## Aim
Gather every line of the data below that contains the word "click", treating uppercase and lowercase letters as different.

## Recorded information
-=-=-=-=-
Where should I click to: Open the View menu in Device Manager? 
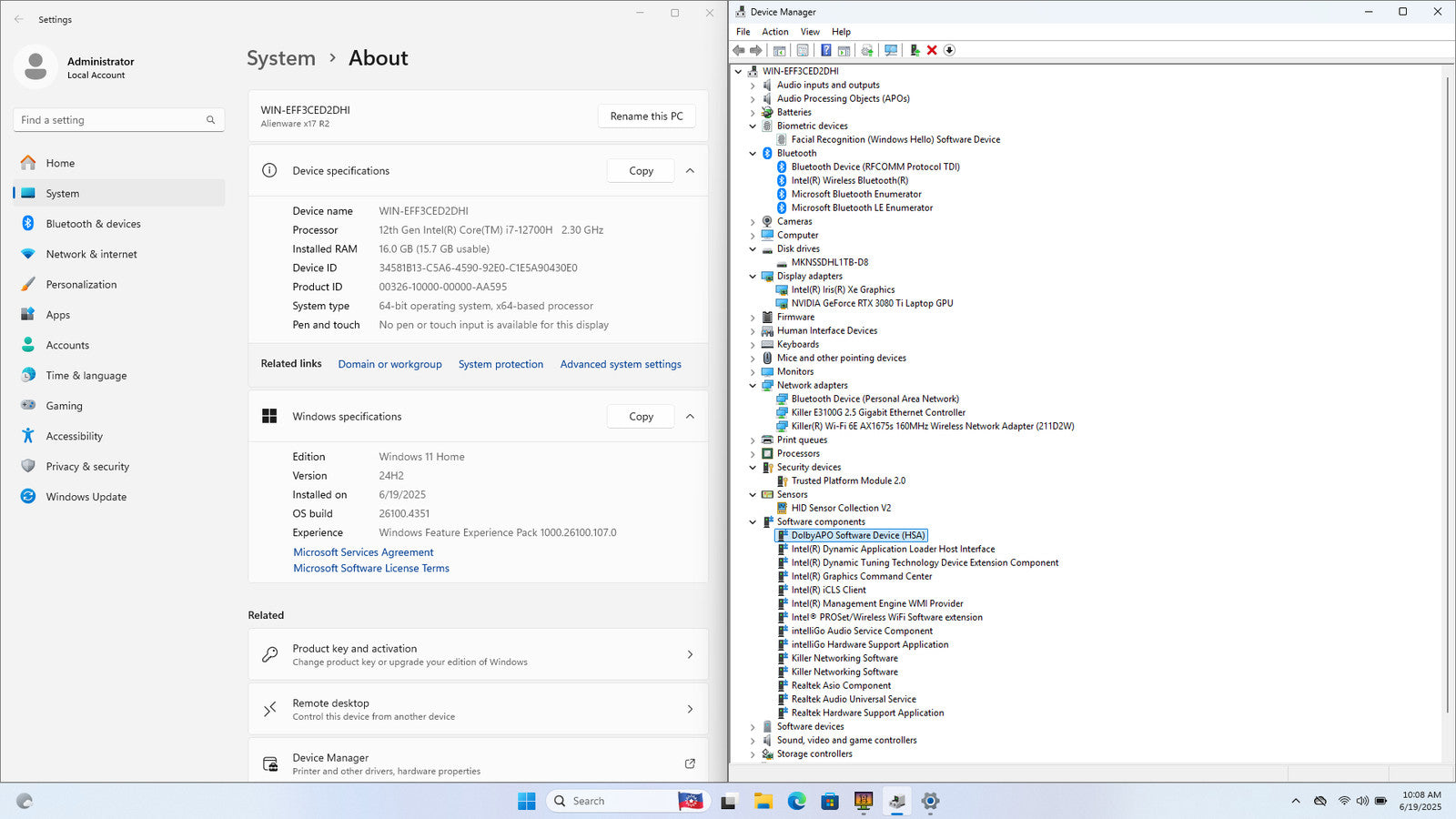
-=-=-=-=-
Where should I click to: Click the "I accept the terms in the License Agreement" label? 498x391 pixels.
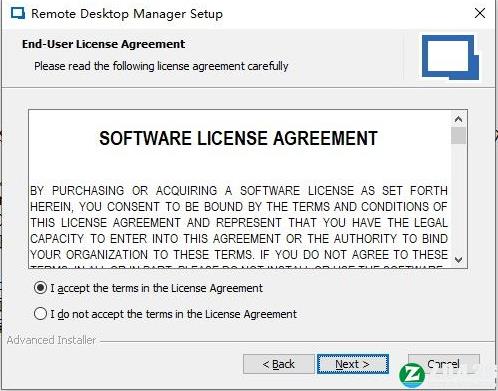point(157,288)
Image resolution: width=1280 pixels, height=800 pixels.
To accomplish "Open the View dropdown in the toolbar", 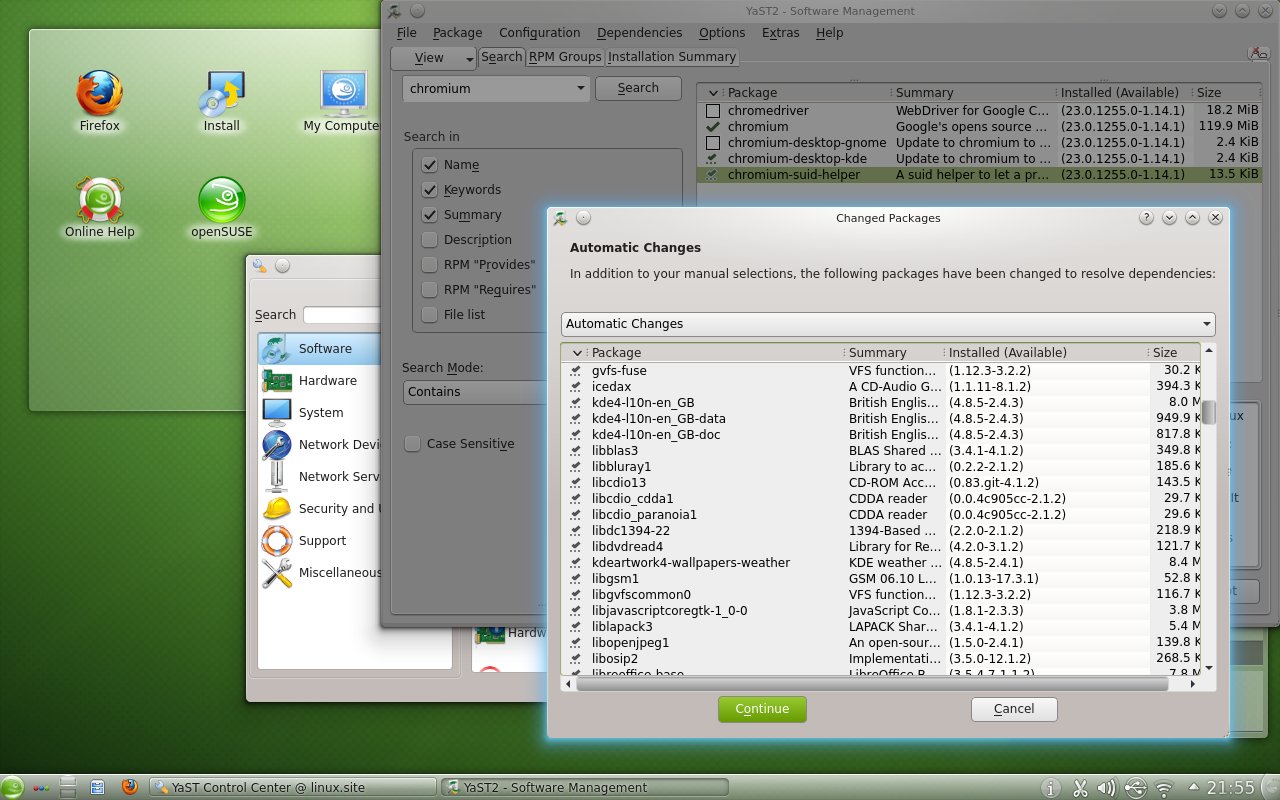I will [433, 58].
-=-=-=-=-
## Solution for this exercise
Where should I click to: Open the View menu in Device Manager? 
Where should I click to: Click the "I accept the terms in the License Agreement" label? 498x391 pixels.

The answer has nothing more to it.